Understand that I have done numerous Corvettes with this material. I know that I can use the 36 square foot box of EXtreme and that does the interior to the rear set bolts. Then it may take another 6 sheets to do the rest. I buy the big box with the 9 sheets that total up to 36 sq.ft. And grab what I need and apply after cutting it out. So knowing the exact number for the rear is something that I do not remember.
The DynaPad may take 4 boxes to do the firewall and the rest of the interior so you have 'pull-outs' of the floor board pieces if needed in the future. AS for the rear...it may take 3 boxes.
Then any extra EXtreme I apply to the inside of the doors so the outside panel is solid sounding when you close the door...and also apply a sheet on the steel portion of the door behind the door panel..and I carefully cut it out so all access holes are opened up....and then I still use the plastic vapor barrier material to keep water under control like the factory did initially...REGARDLESS if the door panel is an aftermarket with a plastic backing instead of the compressed paper material..
If the T-top liners are off...than I apply some of the Extreme to them also...and then cut a sheet of the DynaPad and fit it in there also.

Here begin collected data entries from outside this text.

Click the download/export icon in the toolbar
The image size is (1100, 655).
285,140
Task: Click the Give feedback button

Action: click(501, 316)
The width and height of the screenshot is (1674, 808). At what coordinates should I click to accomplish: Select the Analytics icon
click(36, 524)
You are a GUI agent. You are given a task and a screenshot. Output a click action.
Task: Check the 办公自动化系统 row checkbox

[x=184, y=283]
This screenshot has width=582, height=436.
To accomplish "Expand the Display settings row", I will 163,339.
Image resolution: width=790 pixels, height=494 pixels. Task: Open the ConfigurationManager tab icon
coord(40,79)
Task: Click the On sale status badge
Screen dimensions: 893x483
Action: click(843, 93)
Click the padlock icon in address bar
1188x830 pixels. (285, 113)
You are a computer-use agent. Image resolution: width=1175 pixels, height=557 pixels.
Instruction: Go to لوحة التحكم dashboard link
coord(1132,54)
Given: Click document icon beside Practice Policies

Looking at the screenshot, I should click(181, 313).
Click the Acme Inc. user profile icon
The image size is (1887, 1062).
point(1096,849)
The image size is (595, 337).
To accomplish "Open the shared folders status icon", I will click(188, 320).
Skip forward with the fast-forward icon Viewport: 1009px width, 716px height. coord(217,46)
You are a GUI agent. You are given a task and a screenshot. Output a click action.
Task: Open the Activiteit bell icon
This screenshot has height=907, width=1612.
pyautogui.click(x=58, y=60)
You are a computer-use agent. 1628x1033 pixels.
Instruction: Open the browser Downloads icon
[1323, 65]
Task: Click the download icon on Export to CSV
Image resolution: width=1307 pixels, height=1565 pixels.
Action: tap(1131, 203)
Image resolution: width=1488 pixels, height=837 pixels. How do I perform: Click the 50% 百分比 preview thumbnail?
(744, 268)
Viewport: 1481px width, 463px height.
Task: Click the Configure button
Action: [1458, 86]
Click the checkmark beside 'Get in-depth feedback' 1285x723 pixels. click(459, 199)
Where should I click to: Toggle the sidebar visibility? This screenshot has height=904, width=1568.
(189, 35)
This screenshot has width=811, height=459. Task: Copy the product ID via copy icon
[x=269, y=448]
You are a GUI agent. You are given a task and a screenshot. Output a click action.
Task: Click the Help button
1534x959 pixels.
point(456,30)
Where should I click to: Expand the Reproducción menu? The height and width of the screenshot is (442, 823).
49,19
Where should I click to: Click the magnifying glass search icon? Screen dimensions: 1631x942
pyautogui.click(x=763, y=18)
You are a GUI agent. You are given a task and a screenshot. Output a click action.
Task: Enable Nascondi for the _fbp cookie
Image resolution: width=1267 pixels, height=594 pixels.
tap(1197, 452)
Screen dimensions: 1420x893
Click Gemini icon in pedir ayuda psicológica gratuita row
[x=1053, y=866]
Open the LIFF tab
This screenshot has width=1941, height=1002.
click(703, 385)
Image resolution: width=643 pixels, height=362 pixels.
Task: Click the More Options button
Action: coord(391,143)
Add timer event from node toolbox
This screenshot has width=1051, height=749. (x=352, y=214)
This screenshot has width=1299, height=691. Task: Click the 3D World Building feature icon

Not knowing how far you plan to go with this...I will write this. YOU CAN DO THIS....BUT....it takes some thought and planning and I use masking tape and apply it to the firewall and then cut out where I want it to stop and mark any holes and then transfer this tape template to the Extreme and cut it and use my hole punches....then I TEST FIT IT...and when it is good...I peel it and CAREFULLY apply it. Knowing where to stop your template is important...The angles are what will get YOU if YOU let it.
I can do a 63-82 Corvette complete ...if I am left alone and not interrupted. From start to finish and that is also pulling the steering column and the heater box is 3-4 days. But usually will take a bit longer due to interruptions and finding 'stuff' that I need to fix....such as washing out all air ducts thoroughly and re-applying the sealing tape to them and gauge bulbs, etc. There is always something that will need to be addressed.
And in case you are wondering...YES...your heater duct on the bottom of the heater box WILL FIT....but your BETTER make sure that you have the material you apply fitting tight..and will need to slightly raise the left side of the box just a little bit so the duct will fit. I have NEVER had one that will not fit....but all my seams fit really tight. NO GAPS and NO BUNCHING UP and serious BUCKLES.
DUB
Starting in the rear compartment and working forward will keep you from having to kneel on mat you already laid. Otherwise you'll want to have something to distribute your weight on the Dynamat while you do the rear compartment. Kneeling on the previously laid Dynamat will create divots in the mat and compress it which will result in thin areas.
A sharp knife and a good straight edge helps immeasurably. I'm sure the next one will go much faster, although a few less interruptions would help as well. So far I've also used a box of the Dynapad on the doors and have plans for at least another two boxes of it. It also helps to watch or assist someone with experience to install it and I did assist in doing a couple of Camaros and a Mustang previously.
Good luck... GUSTO
Last edited by GUSTO14; Nov 29, 2014 at 10:00 PM.
Dynamat xtreme does heat barrier and sound deadener.
what does dynapad do?
(asking because a TON more money than mat)
Wondering where the best investment/bang for buck is...
thanks,
R
Then use the less expensive insulation to cover the rest of the interior.
(I did the math--it would cost about $700 to cover the interior completely with DynaMat
) I think I spent $250 and two days installing my heat/sound/proofing
As far as cost, you ONLY want to do this once! So do it right from the get go. Last thing you need to say is, "Should've, Would've, Could've". The transmission tunnel and fire wall have NO heat radiating from them.
Yes I bought the Dynamat & Dynapad from Amazon.com.